Korean fried chicken is fried twice, which is why it's so crispy.

It's usually coated in a mixture of regular white flour and corn starch.  Corn starch is used a lot in asian cooking to get a crispy texture.


----------



## Wyogal (Oct 15, 2009)

That's what I was going to suggest, too. Also, use AP, not bread flour.


----------



## CharlieD (Oct 15, 2009)

Me 3.


----------



## TheMetalChef (Oct 15, 2009)

jennyema said:


> Korean fried chicken is fried twice, which is why it's so crispy.



This.

Lotta folks seem to think the Japanese Panko bread crumbs are the secret.
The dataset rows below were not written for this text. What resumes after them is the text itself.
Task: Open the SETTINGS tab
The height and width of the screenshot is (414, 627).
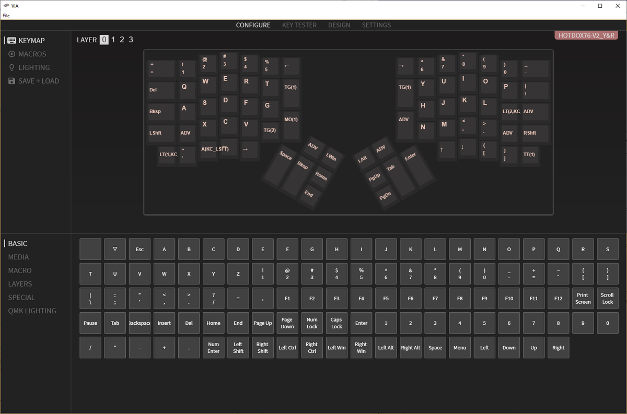Action: click(x=375, y=25)
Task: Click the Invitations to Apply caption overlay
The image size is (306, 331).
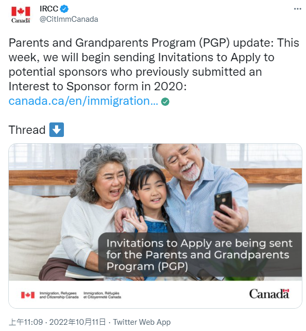Action: (199, 255)
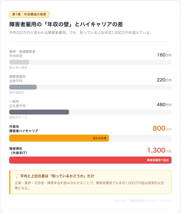Click the 精神・発達障害者 平均年収 label
This screenshot has height=213, width=181.
(22, 54)
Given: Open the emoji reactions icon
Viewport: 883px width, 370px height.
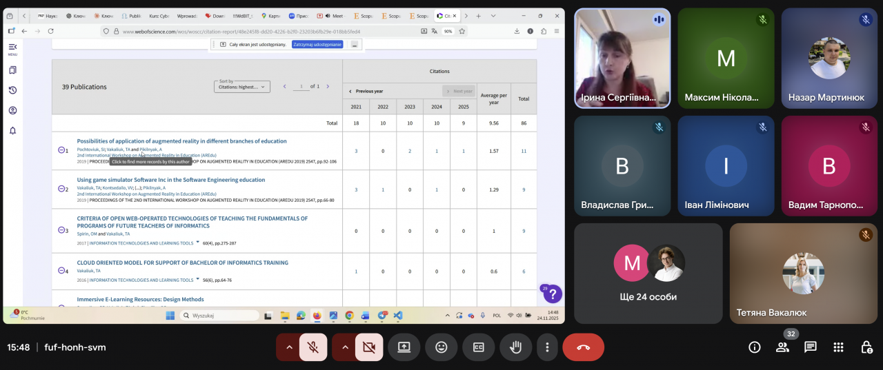Looking at the screenshot, I should click(x=441, y=347).
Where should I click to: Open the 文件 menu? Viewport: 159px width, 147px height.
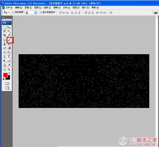[x=9, y=8]
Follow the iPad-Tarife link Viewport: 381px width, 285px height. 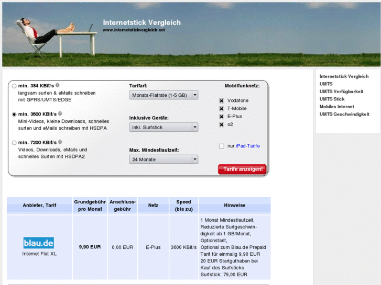[247, 146]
They're pretty much as wrong as wrong could be, particularly since traditional Japanese deep frying is done with tempura batter, not bread crumbs, and Panko is a relatively recent Japanese adaptation of the classic french bread crumb coating...

But yeah, double-dip in the oil is the secret.
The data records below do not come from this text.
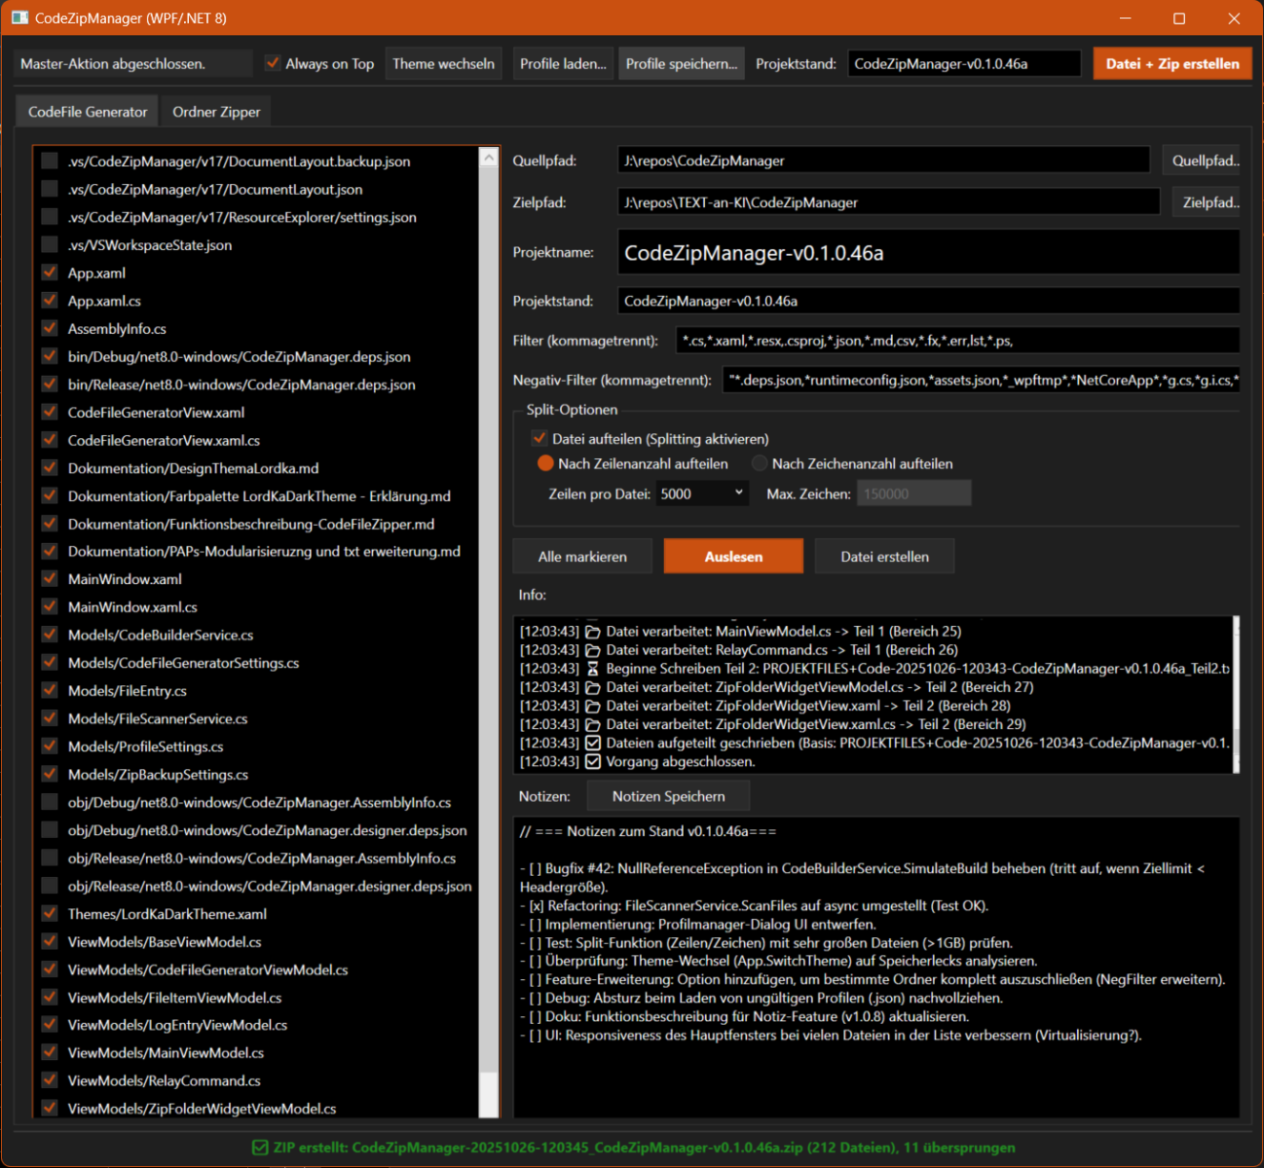Check the .vs/VSWorkspaceState.json file entry
Image resolution: width=1264 pixels, height=1168 pixels.
(x=50, y=245)
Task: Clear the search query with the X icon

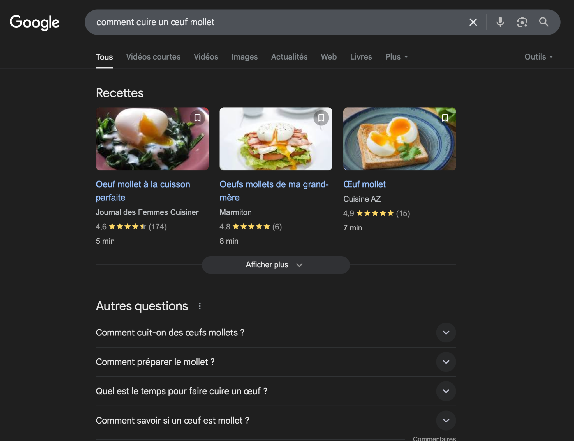Action: [x=473, y=22]
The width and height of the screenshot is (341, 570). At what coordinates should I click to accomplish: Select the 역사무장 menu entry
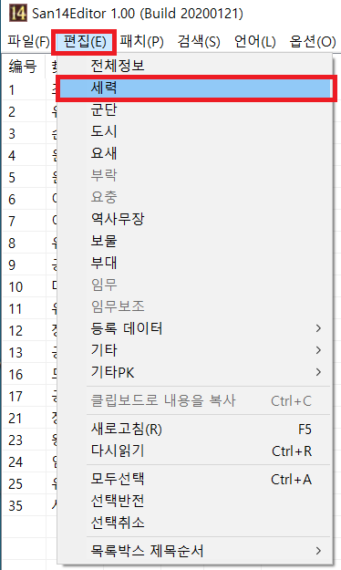tap(196, 219)
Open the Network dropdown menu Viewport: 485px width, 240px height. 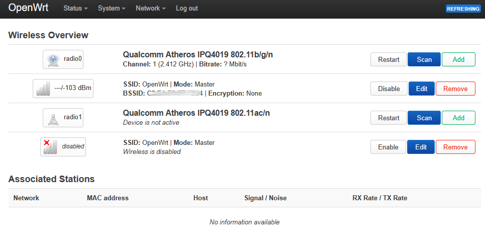tap(150, 9)
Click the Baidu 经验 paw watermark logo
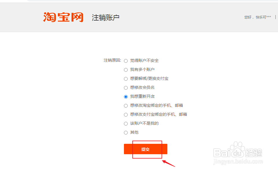The width and height of the screenshot is (278, 171). tap(237, 150)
You want the best Buffalo wings ever?  Deep fry them before they ever see a spice, pull them straight out of the fryer and into a mixture of good hot sauce and melted butter, then bake them off in the oven for 10 minutes.  You'll get all the great heat, very little of the grease, and plenty of crispy wing. 

Same principle in action.


----------



## x7anooonah (Dec 26, 2009)

jennyema said:


> Korean fried chicken is fried twice, which is why it's so crispy.
> 
> It's usually coated in a mixture of regular white flour and corn starch.  Corn starch is used a lot in asian cooking to get a crispy texture.
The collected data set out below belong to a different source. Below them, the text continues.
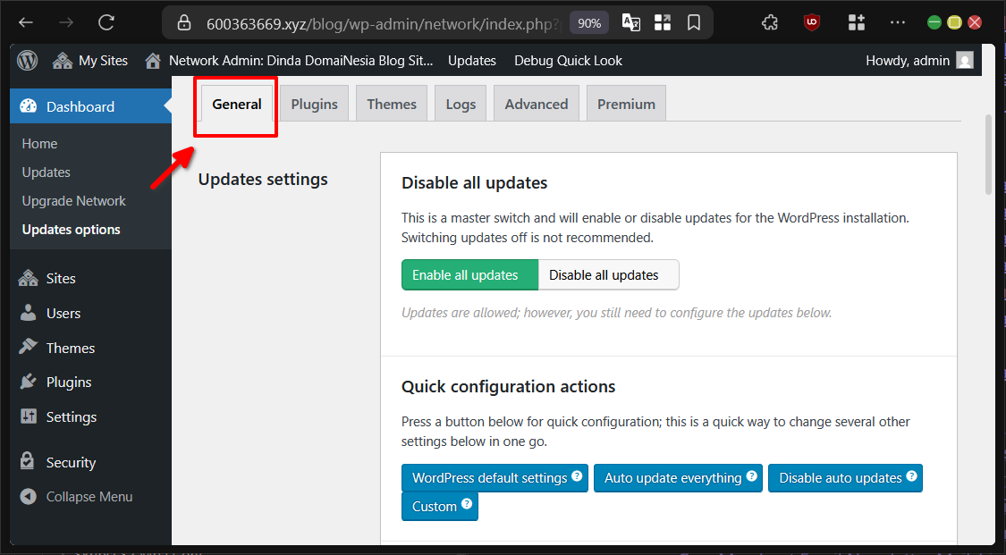Switch to the Logs tab
This screenshot has height=555, width=1006.
coord(460,103)
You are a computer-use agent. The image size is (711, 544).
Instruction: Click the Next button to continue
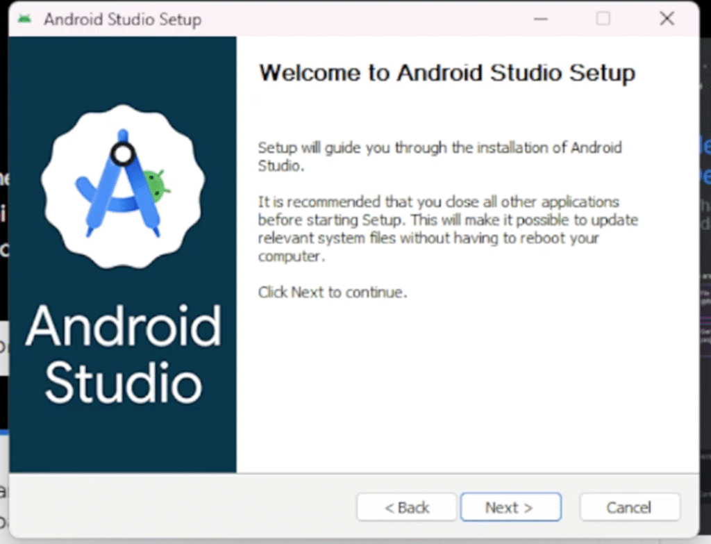pos(510,508)
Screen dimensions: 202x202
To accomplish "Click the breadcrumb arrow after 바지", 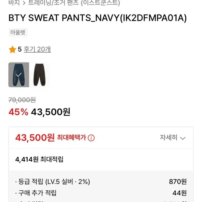I will click(24, 3).
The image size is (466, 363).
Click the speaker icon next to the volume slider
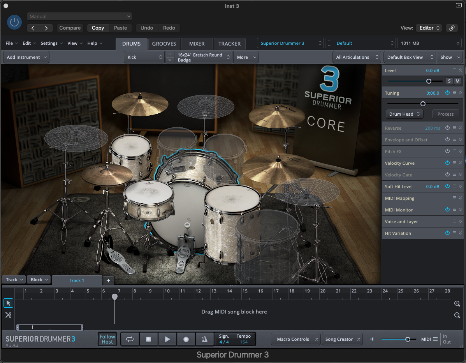coord(371,339)
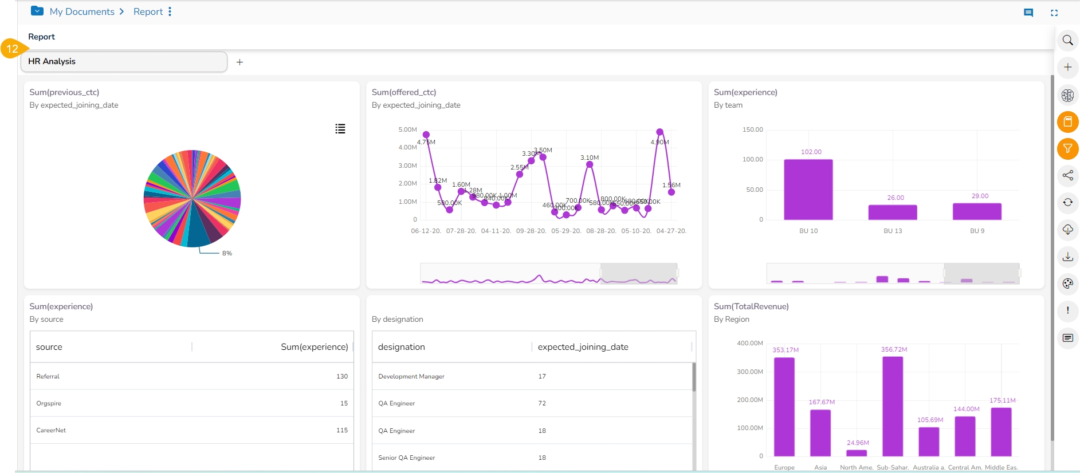
Task: Click the share icon in sidebar
Action: [1067, 175]
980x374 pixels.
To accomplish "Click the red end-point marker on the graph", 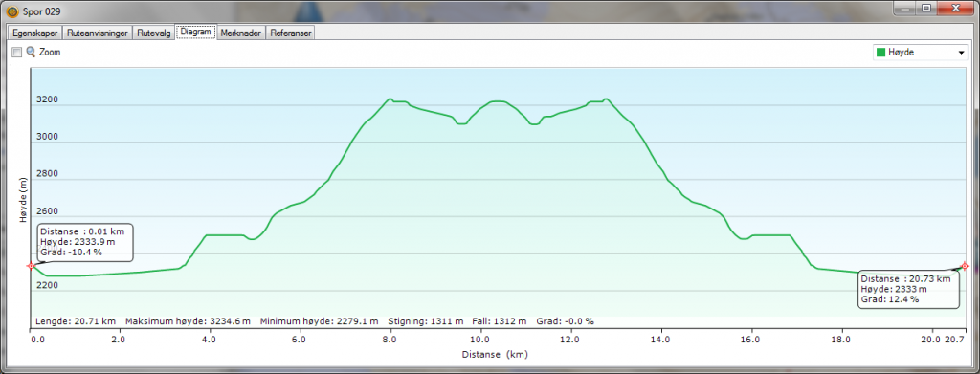I will pyautogui.click(x=965, y=266).
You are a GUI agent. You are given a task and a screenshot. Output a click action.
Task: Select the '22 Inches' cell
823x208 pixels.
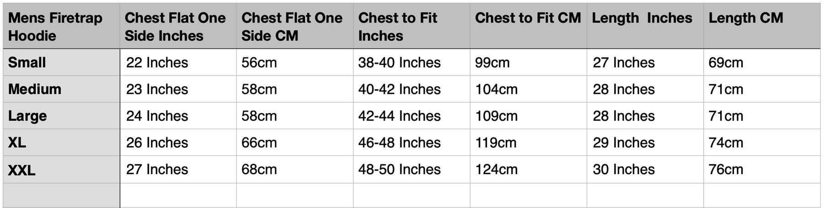(157, 62)
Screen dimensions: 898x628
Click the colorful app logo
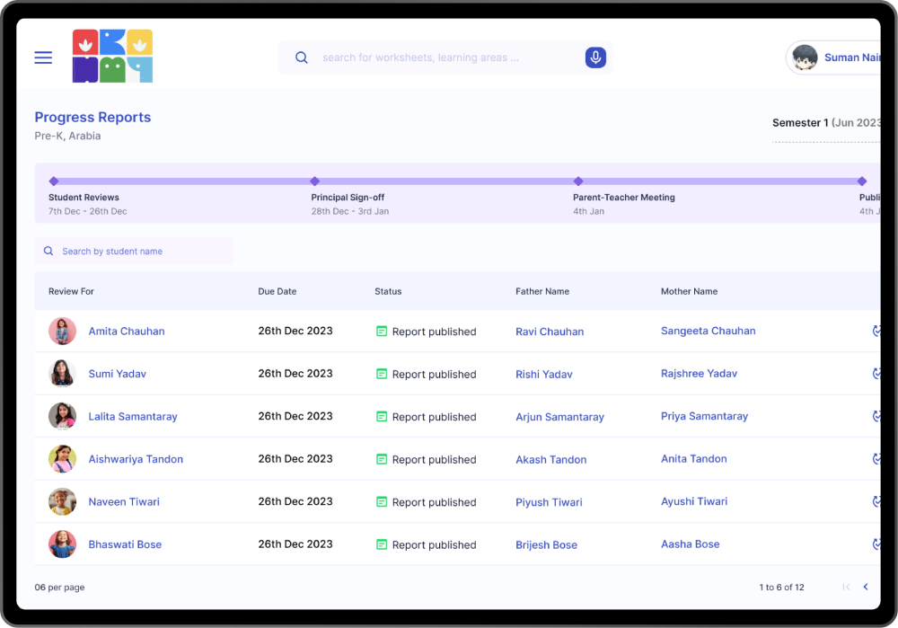(x=112, y=57)
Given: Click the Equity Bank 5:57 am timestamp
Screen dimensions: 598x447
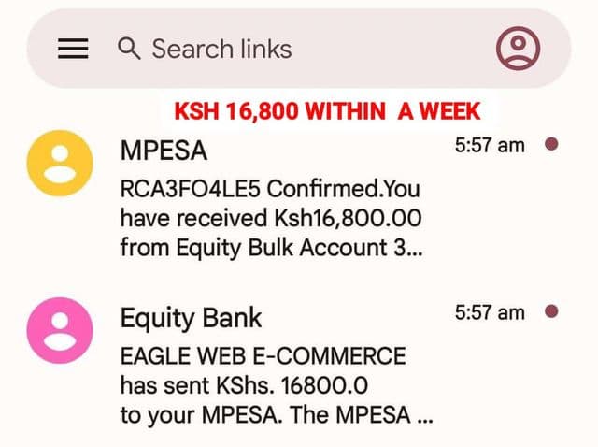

This is what I do as well and it comes out perfect.


----------



## danpeikes (Dec 26, 2009)

anyone have a good korean fried chicken reicpe, the deep fryer is already out might as well get some good use out of it.


----------



## powerplantop (Dec 27, 2009)

danpeikes said:


> anyone have a good korean fried chicken reicpe, the deep fryer is already out might as well get some good use out of it.


 
I have some here http://www.discusscooking.com/forums/f21/korean-fried-chicken-47443.html


----------



## buddyking (Dec 28, 2009)

Japanese Panko. Comes in a small box and makes terrific fried anything.


----------



## buddyking (Dec 28, 2009)

There is no (or little) "wrong" if it works. This is all subjective. We are ALL communicating what works for us and the people who eat our food. Let's see...who was it the soup nazi on?


----------



## Selkie (Dec 28, 2009)

Jerry Seinfeld


----------



## Wyogal (Dec 28, 2009)

Sometimes I'll use panko, when I want a more breaded (crumb) texture. But then there are times when panko isn't really appropriate and just regular AP flour does the trick.


----------



## shannon in KS (Dec 28, 2009)

jennyema said:


> Korean fried chicken is fried twice, which is why it's so crispy.
> 
> It's usually coated in a mixture of regular white flour and corn starch.  Corn starch is used a lot in asian cooking to get a crispy texture.



yay! Cornstarch was my suggestion too!  I use some cornstarch and flour when deep frying tofu!  never thought about adding some to chicken though!


----------